Thursday, March 15, 2007

Hoisin Sauce

In my twenties, after about three years being an ovo-lacto-vegetarian (no meat but I ate dairy and eggs), I started craving chicken. After some soul searching, I decided to heed the cravings. I told a good friend who was also a sensational cook about my dilemma and my decision. She understood the gravity of the situation and wanted to help me rejoin the ranks of omnivores with ceremony. She offered hoisin chicken as the solution.

I bought the chicken and she made the dinner. I ate one small succulent leg. The outer bite was crispy, slightly sticky, the juices savory and sweet. That chicken was mouthwatering and every bite was gratifying. Almost thirty years have passed since that dinner and my memory of it is palpable.

Wondering what hoisin is? It's a thick brown sweet pungent sauce also called Chinese barbecue.

Recently, after rejecting almost every bottle of marinade in my local grocery store because most of them contained high fructose corn syrup, I started to wonder about the bottle of organic hoisin sauce in my refrigerator. It's definitely sweet. What were the ingredients? Organic everything...including cane sugar which was listed fourth on the label.

I make other marinades so I decided to check online for hoisin sauce recipes. The range was interesting. some were made with peanut butter, others black bean paste, still others with fermented soy bean paste. Recently I found a hoisin sauce recipe in a beautiful new cookbook, Food to Live By, by Myra Goodman. I used her recipe as a spring-board for my own.

Her main ingredient is azuki beans, beautiful tiny terra cotta colored beans. I was excited. I had never prepared azuki beans before. I found them at Whole Foods. I adjusted the ingredients and changed the cooking techniques to suit my kitchen. The results are sensational, better tasting than any store bought version.
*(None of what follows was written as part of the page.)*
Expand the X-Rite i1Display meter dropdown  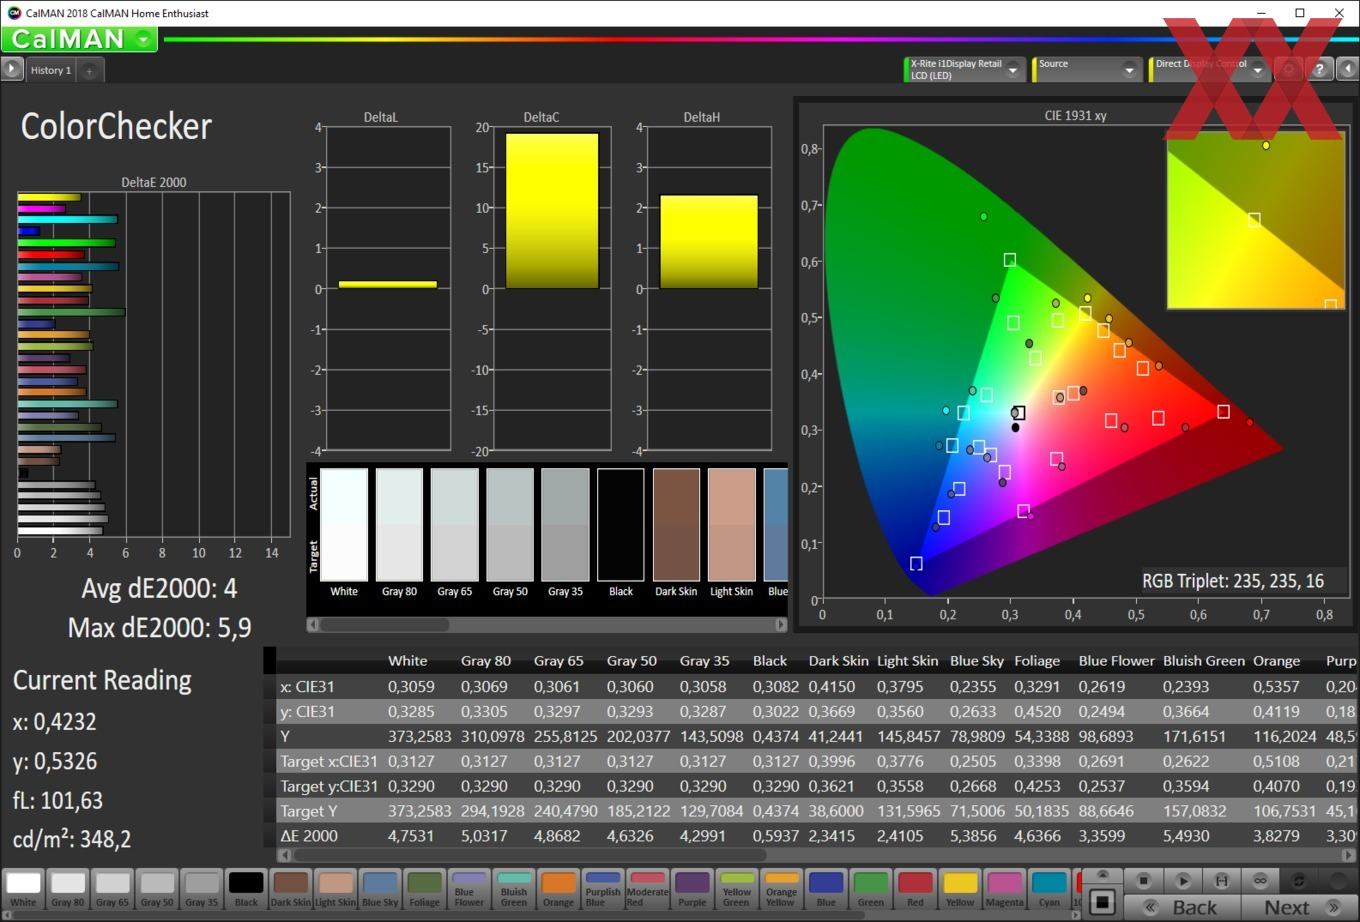(1012, 70)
I have a large jar in my refrigerator and two small containers in my freezer. I use generous amounts as marinade for skinless chicken. The recipe makes about 2 cups but I go through it fast.

Home-made Hoisin Sauce

1 cup dried azuki beans
3 tbsp toasted sesame oil
1 tbsp minced garlic
3/4 c light brown sugar (add more if you like a sweeter sauce)
1/2 c cider vinegar
1/2 c unseasoned rice vinegar
2/3 c tamari sauce (premium soy sauce)
1/4 tsp Asian chili sauce

  1. Soak azuki beans overnight in water. Drain soaking water and place beans in a pot and submerge in fresh water. Simmer until very soft for about 45 minutes to an hour.
  2. Drain cooking liquid in a colander and allow the beans to cool.
  3. Rinse out the pot and place sesame oil in it. Lightly cook minced garlic and set aside.
  4. Place beans, brown sugar, vinegars, and tamari in a blender. Blend at slow speed until everything is smooth.
  5. Pour blender ingredients into the pot with the cooked garlic and warm to a simmer. Stir frequently. Allow sauce to cook down to a nice thick consistency. Add chili sauce to taste and allow sauce to cool before refrigerating or freezing.

Use refrigerated sauce in a week. Frozen sauce is good for a few months.

To make hoisen chicken, arrange skinless washed chicken pieces in a pan. Pour generous amounts of hoisen sauce until chicken is coated on all sides. Bake in 350 degree oven for 45 minutes. Turn chicken over in the sauce halfway through the cooking cycle.

Chicken can also be grilled after marinading in sauce. Watch carefully for burning and brush frequently with sauce to keep moist.